While advances for individuals with genotypes 2 and 3 are significant, those two genotypes are actually relatively uncommon in the United States, which potentially limits Epclusa’s role as a game changer here.

“For me, that’s one of the big questions: What is Gilead going to do around access to these drugs outside of Europe, the U.S. and Japan,” says Ninburg, referring to wealthy nations where genotypes 2 and 3 are more rare.

In North America, an estimated 76 percent of the hep C population has genotype 1; 12 percent has genotype 2; 10 percent has genotype 3; 1 percent has genotype 4; and less than 1 percent each have genotype 5 or 6. Genotype 3 is predominant in South Asia, including India and Pakistan, while genotype 2 is the most common genotype in several Western African nations. There are also considerable numbers of people with genotypes 2 and 3 in China and genotype 2 in Russia; each country has a large hep C population.

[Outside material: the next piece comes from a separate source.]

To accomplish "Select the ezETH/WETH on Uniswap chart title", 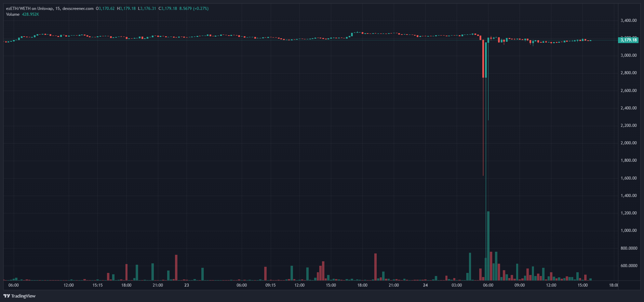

A major advance that Epclusa has to offer the global epidemic is the chance for a one-size-fits-all regimen that does not require genotype testing, which is prohibitively expensive in some parts of the world.

“For developing countries where genotyping is not easily accessible, pangenotypic regimens like Epclusa will be particularly useful once we have a point-of-care test for [hep C viral load]—a test that would make both confirmatory and genotype tests unnecessary,” says Ninburg. “Hopefully we’ll start to see the first such tests in the next couple of years.”